Bild: Romantisches Sotschi.
NEIN:
Boris Nemzow hatte es bereits vor den Spielen auf den Punkt gebracht: „Man
muss die Landkarte dieses riesigen Landes lange absuchen, um einen Ort zu
finden, wo nie Schnee liegt“, sagte der Oppositionelle. „Putin hat genau
diesen Ort gefunden“: Sotschi.
Wladimir Putin hat die Spiele nach Russland geholt, obwohl er sich mit
einem Ort in den Subtropen darum beworben hat. Er hat offenbart, wie wenig
nachvollziehbar die Entscheidungen des Internationalen Olympischen Komitees
(IOC) sind. Wenn es dafür noch eines Beweises bedurft hatte.

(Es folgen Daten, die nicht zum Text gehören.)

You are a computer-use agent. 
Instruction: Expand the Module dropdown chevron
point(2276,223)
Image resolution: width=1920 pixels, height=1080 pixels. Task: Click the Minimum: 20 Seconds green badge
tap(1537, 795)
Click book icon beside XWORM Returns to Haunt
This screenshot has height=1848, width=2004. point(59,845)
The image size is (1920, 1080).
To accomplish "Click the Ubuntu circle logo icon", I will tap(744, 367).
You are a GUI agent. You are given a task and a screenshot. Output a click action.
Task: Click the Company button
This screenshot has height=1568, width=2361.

Dass Russland schlicht mal an der Reihe war mit der Austragung der
Winterspiele steht außer Frage. Das Problem: Das Land hatte kein Skigebiet
in entsprechender Größe. Das wussten alle, auch das IOC. Es musste also ein
Neues errichtet werden. Aber gerade hier?
Putin hat es gemacht. Und nun ist es zu warm. 19 Grad im Tal. 12 Grad in
den Bergen. Die Slopestylerin Yuki Tsubota ist schwer gestürzt – weil die
Hindernisse zu anspruchsvoll und der Schnee dafür zu weich waren. Ihre
Geschwindigkeit reichte nicht aus, um in den Landebereich zu fliegen. Sie
schlug davor auf und rammte sich ihre Knie ins Gesicht. Kieferbruch. Auch
mit der Halfpipe gab es Probleme. Die Langläuferinnen und Langläufer
beschwerten sich ebenso.
Doch was viel schwerer wiegt: Es werden Ruinen hinterlassen in einer
Region, „in der die Leute noch nie Wintersport gesehen haben“, wie es die
russische Eisschnellläuferin Jevgenija Dmitrijeva schon vor den Spielen am
Rande ihres Trainings sagte. Die Eisschnelllaufhalle wird deshalb nach den
Spielen zu einer Messehalle. Wie in dieses entlegene Stück Russlands große
Kongresse gelockt werden sollen? Wer weiß das schon. So sieht es auch mit
den 40.000 Hotelbetten aus. Oder dem Freiluftstadion, das nur noch einmal
bei der Fußball-WM 2018 wirklich gebraucht wird. Oder den vielen kleinen
Arenen. Oder dem Skigebiet in Krasnaja Poljana. Mehr als eine Million
Russinnen und Russen sollen dort pro Saison Skiurlaub machen, damit sich
das rentiert.
Der Staat wird nicht helfen. Putin hat deutlich gemacht, dass Sotschi nach
den Spielen sich selbst überlassen ist.
So werden bald die Kur-Besucher in den warmen Monaten wieder entspannt im
Schwarzen Meer baden. Das geht sogar im November noch ganz gut. Und
irgendwo da hinten werden sie dann ein Stadion und riesige Hotels an der
Küste sehen. Und die Achterbahnbögen des Freizeitparks daneben. Und sie
werden sich fragen: Wann waren diese Spiele nochmal? 2014? Waren
Winterspiele, oder? Und dann werden sie lachen und den Kopf schütteln – und
weiterplanschen. (JÜK)
JA:
Nicht das Wetter ist das Problem dieser Olympischen Winterspiele.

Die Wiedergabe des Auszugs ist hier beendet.